As Padilha and Felipe Lacerda dive deeper and deeper into the social ills of Brazilian society, disturbing trend begins to appear. As can be expected, there are several convicted criminals and street orphans who are interviewed. They all mask their identities, either out of fear of losing street cred or facing retribution for squealing. But soon the police officers and law officials that they interview begin to wear masks and disguise their voices as well. One would think that they would have nothing to fear from testifying about a public police action. But it slowly becomes apparent that these men have as much to fear as the street criminals that they attack. Clearly, they face prospects of retribution from inside their own departments. After all, the Bus 174 was a colossal embarrassment for the local law enforcement. In one of the most corrupt police departments in the developing world, is it any surprise that those who remind them of one of their greatest failures would be in danger for their lives?

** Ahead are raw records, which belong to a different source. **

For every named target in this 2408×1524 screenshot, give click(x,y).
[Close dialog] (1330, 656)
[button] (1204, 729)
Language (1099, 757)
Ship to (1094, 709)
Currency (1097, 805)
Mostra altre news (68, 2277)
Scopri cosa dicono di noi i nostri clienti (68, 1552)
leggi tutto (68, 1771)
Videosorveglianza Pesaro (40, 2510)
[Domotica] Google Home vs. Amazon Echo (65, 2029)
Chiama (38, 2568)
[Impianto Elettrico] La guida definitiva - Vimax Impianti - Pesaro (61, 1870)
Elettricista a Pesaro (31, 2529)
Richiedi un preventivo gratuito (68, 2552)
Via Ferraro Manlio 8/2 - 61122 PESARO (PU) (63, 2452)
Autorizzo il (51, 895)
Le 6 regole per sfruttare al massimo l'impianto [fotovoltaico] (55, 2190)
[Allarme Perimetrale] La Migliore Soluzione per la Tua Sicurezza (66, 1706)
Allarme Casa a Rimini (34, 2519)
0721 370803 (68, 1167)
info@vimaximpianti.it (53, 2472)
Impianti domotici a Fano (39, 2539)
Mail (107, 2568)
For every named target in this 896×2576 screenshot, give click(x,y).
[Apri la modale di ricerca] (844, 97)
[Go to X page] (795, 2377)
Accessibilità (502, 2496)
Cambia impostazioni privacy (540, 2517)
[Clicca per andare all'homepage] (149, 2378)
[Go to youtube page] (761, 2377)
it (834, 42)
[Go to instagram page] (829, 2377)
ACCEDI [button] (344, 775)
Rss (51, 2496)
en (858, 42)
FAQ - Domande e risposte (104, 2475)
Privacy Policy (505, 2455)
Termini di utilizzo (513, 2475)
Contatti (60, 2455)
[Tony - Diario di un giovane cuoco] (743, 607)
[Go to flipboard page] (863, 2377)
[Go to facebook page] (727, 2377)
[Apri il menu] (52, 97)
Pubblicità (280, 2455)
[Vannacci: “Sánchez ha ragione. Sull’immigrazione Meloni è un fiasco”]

After all, we are talking about a police department that not only allows, but in a sense depends on corruption and graft to survive. My mother used to work as a missionary in Brazil. She explained to me one day that most Brazilian policemen are severely underpaid by the government. In order to feed their families, officers are literally forced to survive on what they can manage to extort from the public. Bogus traffic violations, spurious parking tickets, and other illegal methods of extortion are the name of the game. When I asked why people didn’t stand up to them, she explained that such a reaction would lead to being put in jail. And the last thing you want, according to my mother, is to end up in a Brazilian jail.
In addition to being forced to operate in a system that requires corruption, Bus 174 explains that many, if not most, policemen are critically under-trained. Experts in the film explain that the mentality among most police officers is that they exist to enforce the law and kill those who stand in their way. Most of the time, it is the homeless who find themselves in such predicaments. In hindsight, it is a miracle that only two people were killed as a result of the standoff.
To watch Bus 174 is to witness a sad implosion of Brazilian society. The end, when it comes, is tragic, but we ultimately don’t expect anything else. What else could happen in such a situation? But Bus 174’s greatest strength is not in what it says, but in what is doesn’t say. A lesser documentary would chastise the local law enforcement and the complacent public that allowed such a tragedy to happen. A lesser documentary would grandstand itself and demand social change. Bus 174 doesn’t. It regards its material with a sad sense of resignation. It bestows Sandro with a sense of dignity and understanding that he probably never received in his life. Ultimately, Bus 174 presents a system in desperate need of change. One can only light a candle for orphans like Sandro, so mistreated, so exploited, so destined for tragedy.
Out of respect for my Brazilian readers, I have removed some lines from this review that may be misconstrued as hurtful or insensitive. As one of my readers pointed out, many of these social ills discussed in this review are being diligently resolved. For that I am extremely thankful.